WHAT TO PRODUCE —
Would you reproduce the listing exactly, leaving nothing out?

++++++

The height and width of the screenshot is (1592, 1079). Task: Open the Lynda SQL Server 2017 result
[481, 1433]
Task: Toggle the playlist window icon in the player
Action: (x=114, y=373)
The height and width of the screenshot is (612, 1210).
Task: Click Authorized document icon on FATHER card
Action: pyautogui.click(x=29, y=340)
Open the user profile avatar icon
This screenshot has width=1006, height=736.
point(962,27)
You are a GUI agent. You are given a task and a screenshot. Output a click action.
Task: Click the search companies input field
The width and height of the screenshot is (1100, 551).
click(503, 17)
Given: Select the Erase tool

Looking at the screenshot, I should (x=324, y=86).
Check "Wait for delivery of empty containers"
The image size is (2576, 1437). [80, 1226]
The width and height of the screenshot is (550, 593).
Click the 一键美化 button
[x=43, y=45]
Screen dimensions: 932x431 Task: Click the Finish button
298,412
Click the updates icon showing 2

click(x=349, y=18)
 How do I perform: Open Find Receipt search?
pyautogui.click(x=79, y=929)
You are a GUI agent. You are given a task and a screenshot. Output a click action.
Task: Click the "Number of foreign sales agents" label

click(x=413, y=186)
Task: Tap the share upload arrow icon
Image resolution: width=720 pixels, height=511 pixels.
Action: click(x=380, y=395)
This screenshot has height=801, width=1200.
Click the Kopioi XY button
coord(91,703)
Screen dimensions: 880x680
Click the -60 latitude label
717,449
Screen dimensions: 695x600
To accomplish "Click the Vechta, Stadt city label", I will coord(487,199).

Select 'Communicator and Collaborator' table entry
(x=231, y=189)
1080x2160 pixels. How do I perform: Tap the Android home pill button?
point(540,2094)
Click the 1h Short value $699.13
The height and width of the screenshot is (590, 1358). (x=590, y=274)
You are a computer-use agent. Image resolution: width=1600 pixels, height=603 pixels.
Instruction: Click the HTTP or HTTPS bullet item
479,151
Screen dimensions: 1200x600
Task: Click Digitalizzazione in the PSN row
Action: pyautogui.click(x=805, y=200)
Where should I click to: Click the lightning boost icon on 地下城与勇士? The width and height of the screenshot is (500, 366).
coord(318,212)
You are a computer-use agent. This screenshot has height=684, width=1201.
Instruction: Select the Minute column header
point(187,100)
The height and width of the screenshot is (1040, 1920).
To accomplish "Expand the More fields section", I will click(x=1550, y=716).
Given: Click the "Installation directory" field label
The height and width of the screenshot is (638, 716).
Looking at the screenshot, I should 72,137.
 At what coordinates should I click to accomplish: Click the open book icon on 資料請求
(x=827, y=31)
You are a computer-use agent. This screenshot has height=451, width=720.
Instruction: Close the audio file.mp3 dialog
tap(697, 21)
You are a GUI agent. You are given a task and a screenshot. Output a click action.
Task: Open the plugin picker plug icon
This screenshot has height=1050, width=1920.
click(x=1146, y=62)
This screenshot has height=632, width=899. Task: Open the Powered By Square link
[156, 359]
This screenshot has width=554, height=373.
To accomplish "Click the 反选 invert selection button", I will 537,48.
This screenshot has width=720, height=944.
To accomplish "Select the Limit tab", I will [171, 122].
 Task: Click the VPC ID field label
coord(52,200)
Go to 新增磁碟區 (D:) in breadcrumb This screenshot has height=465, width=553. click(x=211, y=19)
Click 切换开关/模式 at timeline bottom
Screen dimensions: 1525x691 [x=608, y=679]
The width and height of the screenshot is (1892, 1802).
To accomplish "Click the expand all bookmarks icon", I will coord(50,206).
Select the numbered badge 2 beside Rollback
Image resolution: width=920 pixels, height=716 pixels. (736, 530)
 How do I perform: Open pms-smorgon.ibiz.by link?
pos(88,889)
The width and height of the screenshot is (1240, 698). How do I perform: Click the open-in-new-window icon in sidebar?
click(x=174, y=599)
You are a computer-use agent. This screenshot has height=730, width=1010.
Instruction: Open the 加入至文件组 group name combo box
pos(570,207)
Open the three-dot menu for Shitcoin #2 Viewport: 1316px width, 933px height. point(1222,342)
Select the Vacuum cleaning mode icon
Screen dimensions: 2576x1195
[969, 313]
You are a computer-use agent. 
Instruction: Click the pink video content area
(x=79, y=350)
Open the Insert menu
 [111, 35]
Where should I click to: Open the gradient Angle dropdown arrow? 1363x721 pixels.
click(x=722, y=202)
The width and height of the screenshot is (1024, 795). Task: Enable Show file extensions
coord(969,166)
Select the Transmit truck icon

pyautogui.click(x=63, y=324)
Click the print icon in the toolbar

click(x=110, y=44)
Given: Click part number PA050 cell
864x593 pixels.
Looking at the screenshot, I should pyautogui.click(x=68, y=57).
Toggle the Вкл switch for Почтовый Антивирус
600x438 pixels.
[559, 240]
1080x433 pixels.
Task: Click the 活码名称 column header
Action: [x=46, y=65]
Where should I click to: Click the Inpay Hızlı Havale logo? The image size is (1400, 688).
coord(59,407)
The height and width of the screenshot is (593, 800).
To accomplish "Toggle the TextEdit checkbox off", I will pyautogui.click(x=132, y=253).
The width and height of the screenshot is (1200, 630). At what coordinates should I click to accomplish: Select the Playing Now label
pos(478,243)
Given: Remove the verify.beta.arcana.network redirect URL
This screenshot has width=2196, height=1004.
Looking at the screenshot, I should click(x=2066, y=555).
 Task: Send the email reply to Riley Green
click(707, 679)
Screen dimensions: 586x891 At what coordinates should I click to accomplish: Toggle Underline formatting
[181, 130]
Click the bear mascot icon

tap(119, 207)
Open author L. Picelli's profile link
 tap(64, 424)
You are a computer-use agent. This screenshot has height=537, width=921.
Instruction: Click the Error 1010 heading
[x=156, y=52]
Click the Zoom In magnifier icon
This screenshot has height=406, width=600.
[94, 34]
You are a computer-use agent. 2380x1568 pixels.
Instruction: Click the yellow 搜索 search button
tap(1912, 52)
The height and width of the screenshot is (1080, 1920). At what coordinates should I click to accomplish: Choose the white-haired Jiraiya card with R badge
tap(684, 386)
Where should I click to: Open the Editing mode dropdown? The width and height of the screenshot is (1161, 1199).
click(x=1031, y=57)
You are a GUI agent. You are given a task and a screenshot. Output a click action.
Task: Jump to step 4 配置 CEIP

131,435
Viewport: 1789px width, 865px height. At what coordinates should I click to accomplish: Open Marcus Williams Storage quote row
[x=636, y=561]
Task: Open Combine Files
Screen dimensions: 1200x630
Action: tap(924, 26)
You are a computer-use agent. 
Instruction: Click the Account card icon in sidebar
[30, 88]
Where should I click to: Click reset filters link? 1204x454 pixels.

++++++

RESPONSE AREA —
The height and width of the screenshot is (1592, 1079). Task: Open the Lynda SQL Server 2017 result
[481, 1433]
Task: Toggle the playlist window icon in the player
Action: (x=114, y=373)
The height and width of the screenshot is (612, 1210).
Task: Click Authorized document icon on FATHER card
Action: pyautogui.click(x=29, y=340)
Open the user profile avatar icon
This screenshot has width=1006, height=736.
point(962,27)
You are a GUI agent. You are given a task and a screenshot. Output a click action.
Task: Click the search companies input field
The width and height of the screenshot is (1100, 551).
click(503, 17)
Given: Select the Erase tool

Looking at the screenshot, I should (x=324, y=86).
Check "Wait for delivery of empty containers"
The image size is (2576, 1437). [80, 1226]
The width and height of the screenshot is (550, 593).
Click the 一键美化 button
[x=43, y=45]
Screen dimensions: 932x431 Task: Click the Finish button
298,412
Click the updates icon showing 2

click(x=349, y=18)
 How do I perform: Open Find Receipt search?
pyautogui.click(x=79, y=929)
You are a GUI agent. You are given a task and a screenshot. Output a click action.
Task: Click the "Number of foreign sales agents" label

click(x=413, y=186)
Task: Tap the share upload arrow icon
Image resolution: width=720 pixels, height=511 pixels.
Action: click(x=380, y=395)
This screenshot has height=801, width=1200.
Click the Kopioi XY button
coord(91,703)
Screen dimensions: 880x680
Click the -60 latitude label
717,449
Screen dimensions: 695x600
To accomplish "Click the Vechta, Stadt city label", I will coord(487,199).

Select 'Communicator and Collaborator' table entry
(x=231, y=189)
1080x2160 pixels. How do I perform: Tap the Android home pill button?
point(540,2094)
Click the 1h Short value $699.13
The height and width of the screenshot is (590, 1358). (x=590, y=274)
You are a computer-use agent. Image resolution: width=1600 pixels, height=603 pixels.
Instruction: Click the HTTP or HTTPS bullet item
479,151
Screen dimensions: 1200x600
Task: Click Digitalizzazione in the PSN row
Action: pyautogui.click(x=805, y=200)
Where should I click to: Click the lightning boost icon on 地下城与勇士? The width and height of the screenshot is (500, 366).
coord(318,212)
You are a computer-use agent. This screenshot has height=684, width=1201.
Instruction: Select the Minute column header
point(187,100)
The height and width of the screenshot is (1040, 1920).
To accomplish "Expand the More fields section", I will click(x=1550, y=716).
Given: Click the "Installation directory" field label
The height and width of the screenshot is (638, 716).
Looking at the screenshot, I should 72,137.
 At what coordinates should I click to accomplish: Click the open book icon on 資料請求
(x=827, y=31)
You are a computer-use agent. This screenshot has height=451, width=720.
Instruction: Close the audio file.mp3 dialog
tap(697, 21)
You are a GUI agent. You are given a task and a screenshot. Output a click action.
Task: Open the plugin picker plug icon
This screenshot has height=1050, width=1920.
click(x=1146, y=62)
This screenshot has height=632, width=899. Task: Open the Powered By Square link
[156, 359]
This screenshot has width=554, height=373.
To accomplish "Click the 反选 invert selection button", I will 537,48.
This screenshot has width=720, height=944.
To accomplish "Select the Limit tab", I will [171, 122].
 Task: Click the VPC ID field label
coord(52,200)
Go to 新增磁碟區 (D:) in breadcrumb This screenshot has height=465, width=553. click(x=211, y=19)
Click 切换开关/模式 at timeline bottom
Screen dimensions: 1525x691 [x=608, y=679]
The width and height of the screenshot is (1892, 1802).
To accomplish "Click the expand all bookmarks icon", I will coord(50,206).
Select the numbered badge 2 beside Rollback
Image resolution: width=920 pixels, height=716 pixels. (736, 530)
 How do I perform: Open pms-smorgon.ibiz.by link?
pos(88,889)
The width and height of the screenshot is (1240, 698). How do I perform: Click the open-in-new-window icon in sidebar?
click(x=174, y=599)
You are a computer-use agent. This screenshot has height=730, width=1010.
Instruction: Open the 加入至文件组 group name combo box
pos(570,207)
Open the three-dot menu for Shitcoin #2 Viewport: 1316px width, 933px height. point(1222,342)
Select the Vacuum cleaning mode icon
Screen dimensions: 2576x1195
[969, 313]
You are a computer-use agent. 
Instruction: Click the pink video content area
(x=79, y=350)
Open the Insert menu
 [111, 35]
Where should I click to: Open the gradient Angle dropdown arrow? 1363x721 pixels.
click(x=722, y=202)
The width and height of the screenshot is (1024, 795). Task: Enable Show file extensions
coord(969,166)
Select the Transmit truck icon

pyautogui.click(x=63, y=324)
Click the print icon in the toolbar

click(x=110, y=44)
Given: Click part number PA050 cell
864x593 pixels.
Looking at the screenshot, I should pyautogui.click(x=68, y=57).
Toggle the Вкл switch for Почтовый Антивирус
600x438 pixels.
[559, 240]
1080x433 pixels.
Task: Click the 活码名称 column header
Action: [x=46, y=65]
Where should I click to: Click the Inpay Hızlı Havale logo? The image size is (1400, 688).
coord(59,407)
The height and width of the screenshot is (593, 800).
To accomplish "Toggle the TextEdit checkbox off", I will pyautogui.click(x=132, y=253).
The width and height of the screenshot is (1200, 630). At what coordinates should I click to accomplish: Select the Playing Now label
pos(478,243)
Given: Remove the verify.beta.arcana.network redirect URL
This screenshot has width=2196, height=1004.
Looking at the screenshot, I should click(x=2066, y=555).
 Task: Send the email reply to Riley Green
click(707, 679)
Screen dimensions: 586x891 At what coordinates should I click to accomplish: Toggle Underline formatting
[181, 130]
Click the bear mascot icon

tap(119, 207)
Open author L. Picelli's profile link
 tap(64, 424)
You are a computer-use agent. This screenshot has height=537, width=921.
Instruction: Click the Error 1010 heading
[x=156, y=52]
Click the Zoom In magnifier icon
This screenshot has height=406, width=600.
[94, 34]
You are a computer-use agent. 2380x1568 pixels.
Instruction: Click the yellow 搜索 search button
tap(1912, 52)
The height and width of the screenshot is (1080, 1920). At what coordinates should I click to accomplish: Choose the white-haired Jiraiya card with R badge
tap(684, 386)
Where should I click to: Open the Editing mode dropdown? The width and height of the screenshot is (1161, 1199).
click(x=1031, y=57)
You are a GUI agent. You are given a task and a screenshot. Output a click action.
Task: Jump to step 4 配置 CEIP

131,435
Viewport: 1789px width, 865px height. At what coordinates should I click to accomplish: Open Marcus Williams Storage quote row
[x=636, y=561]
Task: Open Combine Files
Screen dimensions: 1200x630
Action: tap(924, 26)
You are a computer-use agent. 
Instruction: Click the Account card icon in sidebar
[30, 88]
Where should I click to: Click reset filters link? 1204x454 pixels.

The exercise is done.